Players continue to be "caught in possession" which, for the uninitiated, has nothing to do with drug offences but simply means they've been tackled and lost the ball. Is it possible to be "caught out of possession"? If not, the expression is balls.
At tomorrow's clash between Austria and Germany in Vienna, expect to hear a lot of "It's Goodnight, Vienna". I've already heard it once on Radio 5.
It reminds me of an old actors' joke. One actor asks another which was the most disastrous play he was ever in. "It was when we played Goodnight Vienna in Croydon. What about you?"
The other actor replies: "It was when we played Goodnight Croydon in Vienna."
You may recall that Rigsby's cat in Rising Damp was called 'Vienna'. I'm sure the writer, Eric Chappell, only did that so he could do some 'Goodnight, Vienna' jokes.
And so to tonight's (Sunday) incident-rich game between Turkey and the Czech Republic.
At kick-off I wondered whether commentator John Champion would be able to resist a reference to "bouncing Czechs."
No, of course he couldn't. To be fair, he managed to stave off the pun until the 36th minute.

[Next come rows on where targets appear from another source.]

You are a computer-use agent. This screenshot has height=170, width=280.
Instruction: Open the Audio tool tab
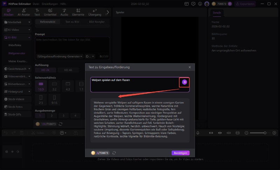click(x=64, y=12)
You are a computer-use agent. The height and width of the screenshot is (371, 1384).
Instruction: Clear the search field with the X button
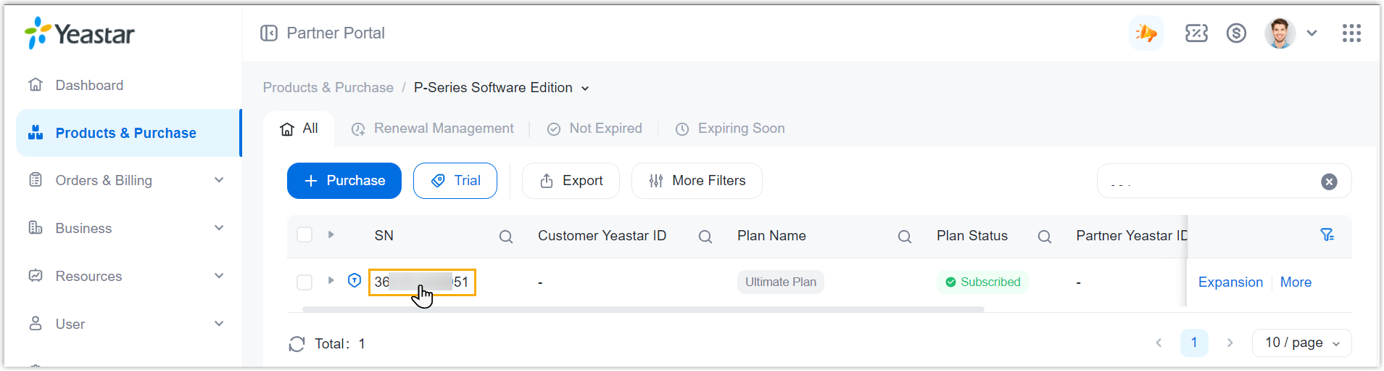pos(1329,182)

His greater achievement was managing not to tell his sidekick Jim Beglin to shut the fuck up. Jim ("that wasn't a foul") Beglin has never quite understood action replays. "He hesitated before he fell" and "he went down in stages" is his constant refrain. But you see, Jim, in slow motion replays people do appear to fall down in stages. When one of your co-commentators chins you, you'll fall over in stages if the tape is run at half speed. He'll be able to say that you dived. Hoist with your own petard, motormouth.
The match was delayed because, for reasons still unknown, a Turkish player was made to change his boots three times before kick-off.
In the second half, the linesman's flag broke in half and, near the end, a player on the bench was summoned to the touchline by the referee and given a yellow card.
Despite these strange events, I must still give John Champion the award for the Overstatement of the Tournament so far:
"If a spaceship full of Martians landed now in the centre of the pitch, it wouldn't surprise me."
In the dying seconds of the game, the Turkish goalkeeper walked across to the Czech Koller and pushed him in the chest, knocking him to the ground, for which indiscretion he was sent off.
But for Koller, this was as nothing to the indignity he had suffered in the first half.
Andy Townsend, in his half-time analysis, described Servet's marking of Koller during a corner kick thus:
"Servet was literally right up his backside."
I think we can all agree that the last thing you want when trying to make contact with a cross from the corner is a hairy Turk up your arse.
Metaphorically, you could probably live with it. But literally!
Sometimes it's not such a beautiful game.